___ EXCERPTED RECORDS ___

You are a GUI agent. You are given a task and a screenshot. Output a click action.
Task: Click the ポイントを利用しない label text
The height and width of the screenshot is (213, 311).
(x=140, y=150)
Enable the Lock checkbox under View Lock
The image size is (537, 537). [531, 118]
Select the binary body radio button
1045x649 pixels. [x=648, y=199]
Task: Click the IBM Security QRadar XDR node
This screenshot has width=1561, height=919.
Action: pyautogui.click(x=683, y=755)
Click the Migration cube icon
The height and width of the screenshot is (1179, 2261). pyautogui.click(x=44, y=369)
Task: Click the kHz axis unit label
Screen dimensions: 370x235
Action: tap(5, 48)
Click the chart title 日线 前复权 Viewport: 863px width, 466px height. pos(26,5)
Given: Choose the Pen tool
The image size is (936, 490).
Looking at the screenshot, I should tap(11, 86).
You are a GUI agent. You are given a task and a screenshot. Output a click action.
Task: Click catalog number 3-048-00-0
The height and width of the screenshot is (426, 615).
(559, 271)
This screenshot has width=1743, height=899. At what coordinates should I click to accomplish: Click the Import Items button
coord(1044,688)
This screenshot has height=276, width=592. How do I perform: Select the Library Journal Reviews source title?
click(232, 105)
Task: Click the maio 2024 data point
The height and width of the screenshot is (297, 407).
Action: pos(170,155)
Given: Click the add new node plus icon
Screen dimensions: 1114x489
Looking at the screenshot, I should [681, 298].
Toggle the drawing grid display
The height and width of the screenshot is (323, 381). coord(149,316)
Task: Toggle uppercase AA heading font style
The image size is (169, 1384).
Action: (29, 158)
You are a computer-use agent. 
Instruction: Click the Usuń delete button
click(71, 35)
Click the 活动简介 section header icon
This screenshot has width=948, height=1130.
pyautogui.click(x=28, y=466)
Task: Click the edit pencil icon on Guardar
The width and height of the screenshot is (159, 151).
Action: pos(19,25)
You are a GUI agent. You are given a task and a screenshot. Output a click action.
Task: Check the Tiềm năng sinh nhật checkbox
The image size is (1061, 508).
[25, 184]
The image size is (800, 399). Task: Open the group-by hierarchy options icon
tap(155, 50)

___

PROBLEM DETAILS: Please render the lines as a JSON list of strings, one string per line, leaving out any blank lines. Begin at the first line and stop after the line that contains "(x=140, y=150)".

EXERCISE OUTPUT:
[
  "You are a GUI agent. You are given a task and a screenshot. Output a click action.",
  "Task: Click the ポイントを利用しない label text",
  "The height and width of the screenshot is (213, 311).",
  "(x=140, y=150)"
]